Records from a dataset
——

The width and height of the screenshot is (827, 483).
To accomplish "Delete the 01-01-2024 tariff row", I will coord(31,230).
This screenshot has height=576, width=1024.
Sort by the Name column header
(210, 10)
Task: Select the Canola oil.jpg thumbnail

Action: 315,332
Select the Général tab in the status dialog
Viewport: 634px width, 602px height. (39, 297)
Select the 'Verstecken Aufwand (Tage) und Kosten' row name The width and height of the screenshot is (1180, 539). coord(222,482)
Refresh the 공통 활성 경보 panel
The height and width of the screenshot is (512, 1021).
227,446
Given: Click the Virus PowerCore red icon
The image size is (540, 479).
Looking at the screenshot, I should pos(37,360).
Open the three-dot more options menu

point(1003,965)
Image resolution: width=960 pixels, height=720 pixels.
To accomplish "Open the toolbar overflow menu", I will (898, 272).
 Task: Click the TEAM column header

——

_TASK TO CARRY OUT_. Every line of the records should be reproduced exactly.

_TASK RESPONSE_.
The width and height of the screenshot is (827, 483).
To accomplish "Delete the 01-01-2024 tariff row", I will coord(31,230).
This screenshot has height=576, width=1024.
Sort by the Name column header
(210, 10)
Task: Select the Canola oil.jpg thumbnail

Action: 315,332
Select the Général tab in the status dialog
Viewport: 634px width, 602px height. (39, 297)
Select the 'Verstecken Aufwand (Tage) und Kosten' row name The width and height of the screenshot is (1180, 539). coord(222,482)
Refresh the 공통 활성 경보 panel
The height and width of the screenshot is (512, 1021).
227,446
Given: Click the Virus PowerCore red icon
The image size is (540, 479).
Looking at the screenshot, I should pos(37,360).
Open the three-dot more options menu

point(1003,965)
Image resolution: width=960 pixels, height=720 pixels.
To accomplish "Open the toolbar overflow menu", I will (898, 272).
 Task: Click the TEAM column header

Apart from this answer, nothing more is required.